◆ **WHAT THE TASK ASKS**
Rewrite the material below, changing every "menu" to "panel" and leaving everything else as it is. Omit the pictures from your version.
########################################
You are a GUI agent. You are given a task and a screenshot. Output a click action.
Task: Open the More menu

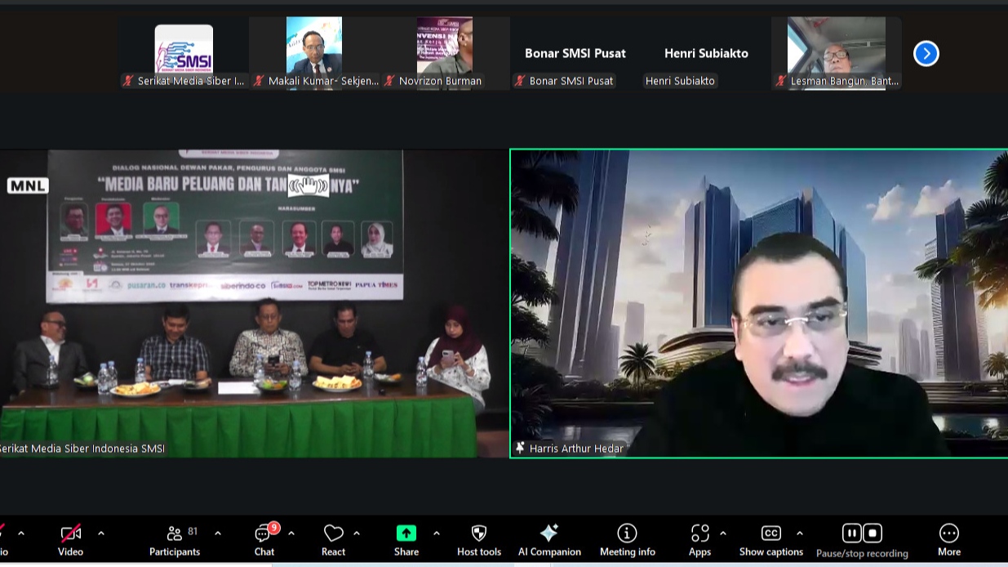tap(948, 533)
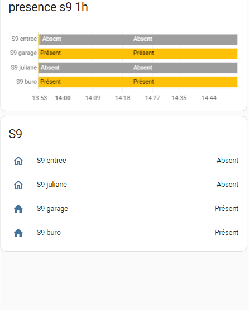The height and width of the screenshot is (311, 249).
Task: Click the gray S9 entree history bar
Action: tap(139, 40)
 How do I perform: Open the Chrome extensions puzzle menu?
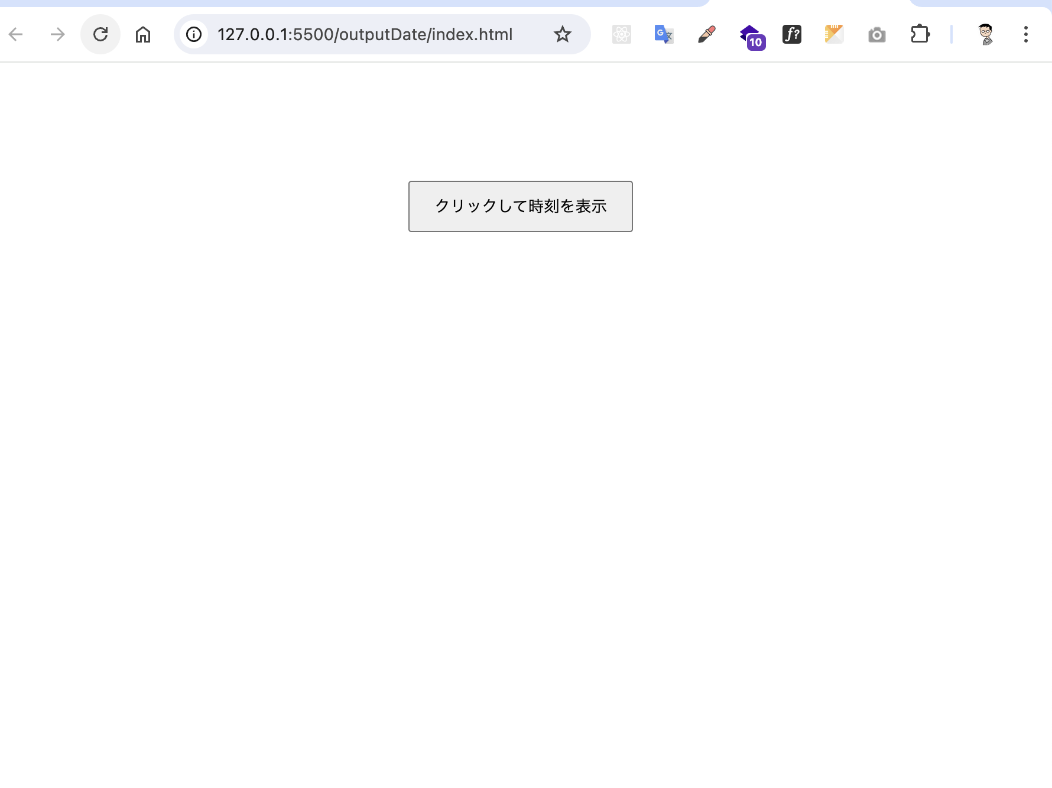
########################################
◆ **WRITTEN REPLY**
You are a GUI agent. You are given a task and a screenshot. Output a click action.
Task: Open the More panel

tap(948, 533)
The height and width of the screenshot is (311, 249).
Task: Click the gray S9 entree history bar
Action: tap(139, 40)
 How do I perform: Open the Chrome extensions puzzle panel?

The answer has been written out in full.